Which method is the most appropriate? I feel like my concept was correct as they wanted the work done in an expansion. However, I was not given the T or n which i had to assume that the former was 298K. On the other hand, the methods my friends used did not have any variables that weren't specified.

[mjc123]

You can't answer which method is appropriate, as you aren't given enough information. You can't assume the expansion is reversible because it's isothermal; it can be either reversible or irreversible, and you aren't told which (unless there's a part of the question you haven't quoted - "basically this"?).
If it is expanding against a constant external pressure, it is irreversible and the work is -P_extΔV, as your friends used.
If it is reversible, that means the external pressure is always equal to the internal pressure, and the work is the integral of -PdV, so you get your result. You don't need to know n and T; you know nRT = PV = 400 kPa*m³.

[confusedstud]

You can't answer which method is appropriate, as you aren't given enough information. You can't assume the expansion is reversible because it's isothermal; it can be either reversible or irreversible, and you aren't told which (unless there's a part of the question you haven't quoted - "basically this"?).
If it is expanding against a constant external pressure, it is irreversible and the work is -P_extΔV, as your friends used.
If it is reversible, that means the external pressure is always equal to the internal pressure, and the work is the integral of -PdV, so you get your result. You don't need to know n and T; you know nRT = PV = 400 kPa*m³.

Oh right i just saw this link http://opencourseware.kfupm.edu.sa/colleges/cs/phys/phys102/files%5C4-_Summaries_Thermody102.PDF that say that nRTlnVf/Vi=P1V1lnVf/Vi = P2V2lnVf/Vi which makes so much sense right now.

But would it be correct to say that the pressure to use in the -PextΔV would be 100kPa?

[mjc123]

If you're told so, or if you assume that the "final" pressure is where it stops expanding because external and internal pressure are equal, but you're not told that. Apparently. Did the question give any extra information besides what you've quoted?

[confusedstud]

If you're told so, or if you assume that the "final" pressure is where it stops expanding because external and internal pressure are equal, but you're not told that.

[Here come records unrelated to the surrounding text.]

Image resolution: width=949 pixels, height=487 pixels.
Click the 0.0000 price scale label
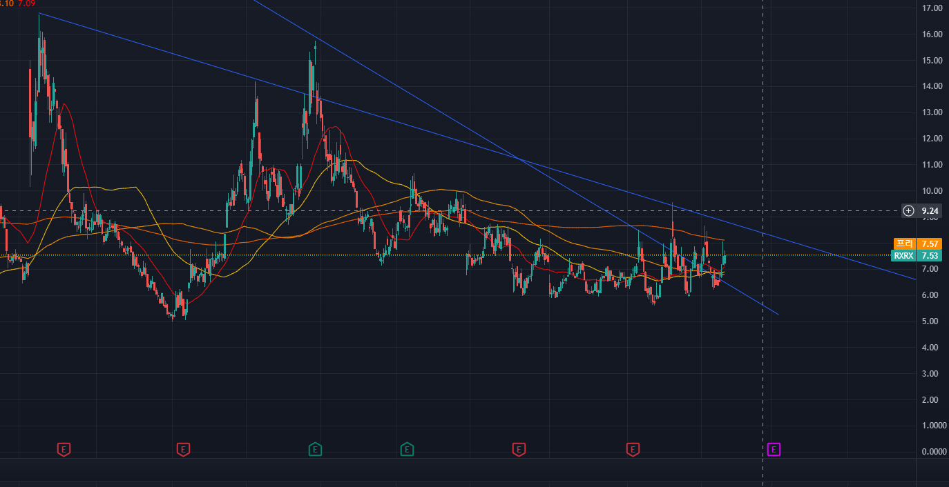(x=932, y=452)
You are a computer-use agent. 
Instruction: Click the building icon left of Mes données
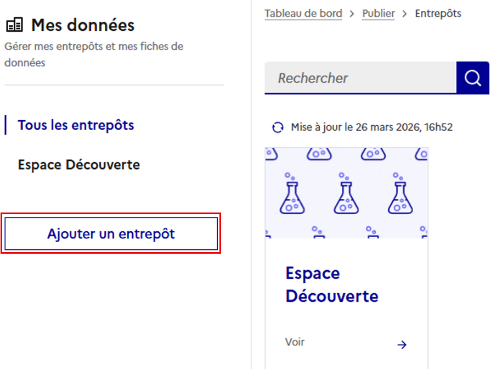click(13, 24)
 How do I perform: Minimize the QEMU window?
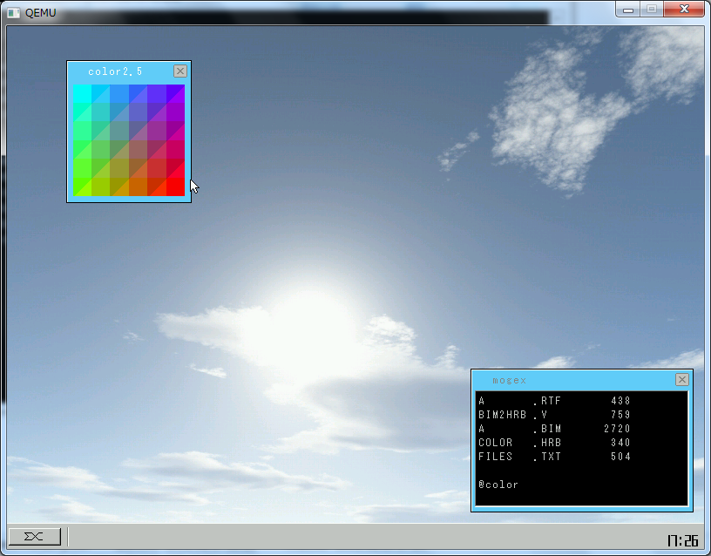[629, 10]
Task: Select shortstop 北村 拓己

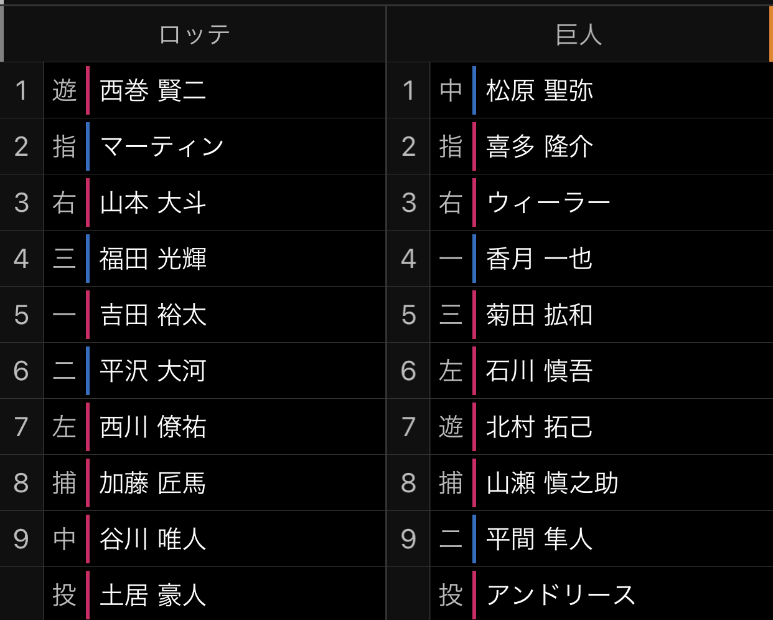Action: 539,427
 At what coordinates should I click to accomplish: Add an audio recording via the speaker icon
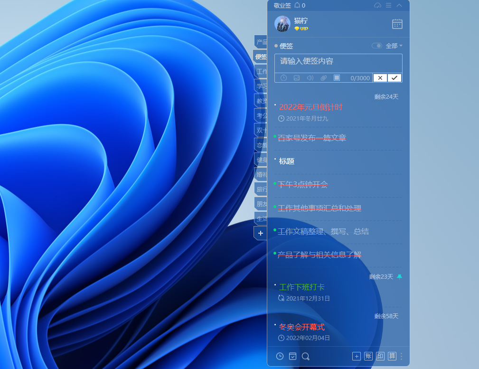click(310, 78)
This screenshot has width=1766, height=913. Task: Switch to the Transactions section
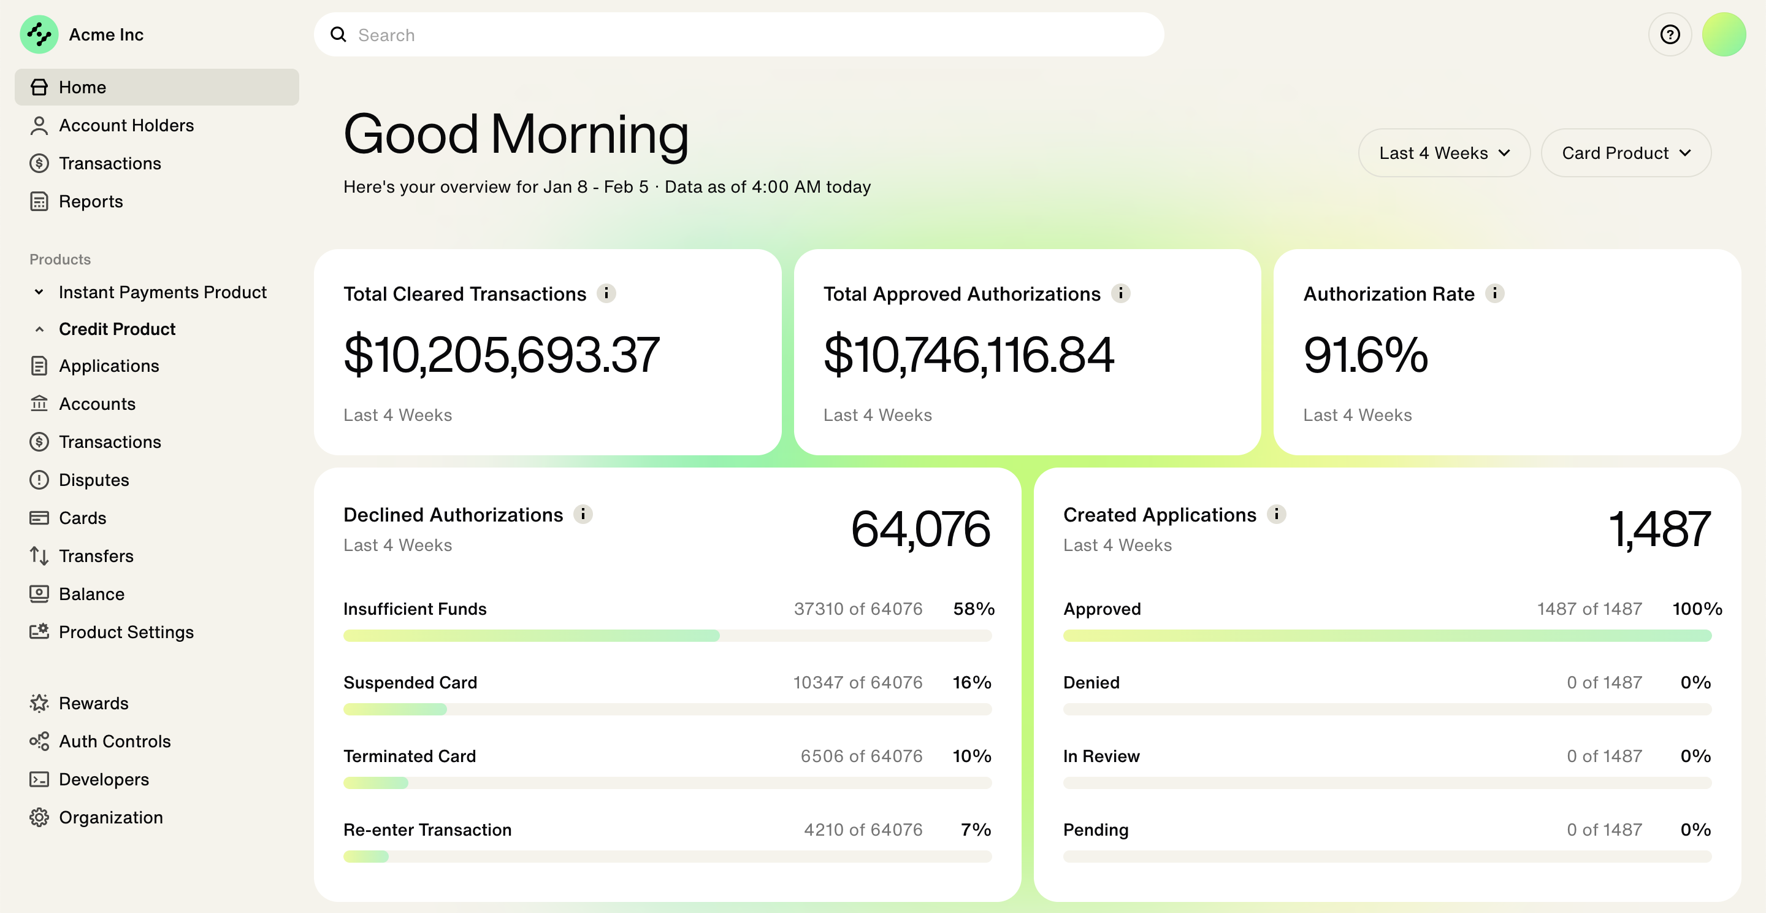tap(110, 163)
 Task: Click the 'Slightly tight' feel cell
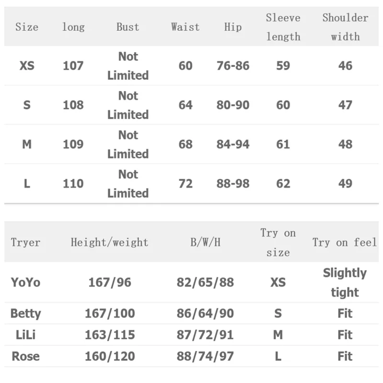click(x=344, y=282)
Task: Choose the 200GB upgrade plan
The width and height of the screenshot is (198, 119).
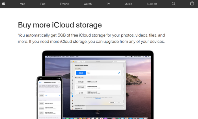Action: click(x=98, y=87)
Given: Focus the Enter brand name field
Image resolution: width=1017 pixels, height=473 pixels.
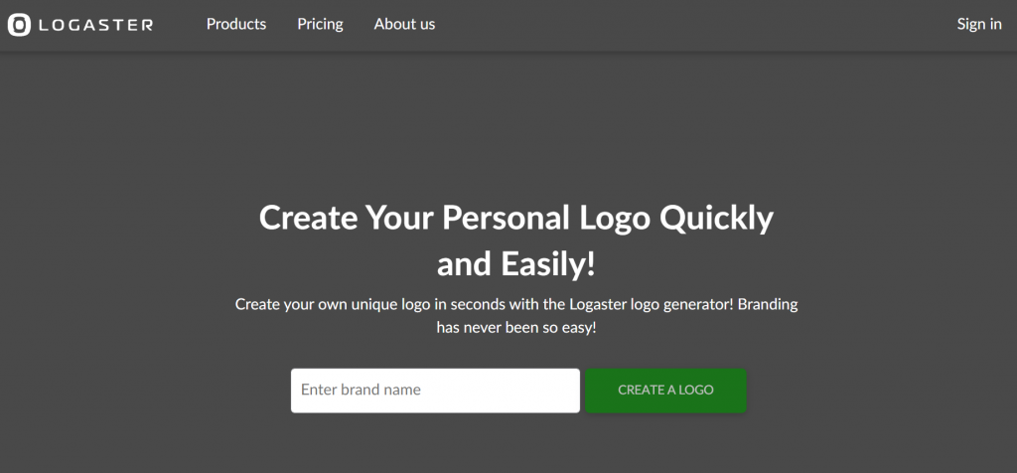Looking at the screenshot, I should pos(435,390).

Apparently. Did the question give any extra information besides what you've quoted?

Hmm I cannot really remember because this was from an exam paper i just took. But those were the main parts. They didn't specify if the internal and external pressures remained the same or not. I used the nRTlnVf/Vi equation because I saw that they mentioned 'isothermal expansion' which seemed like a maximum work question to me.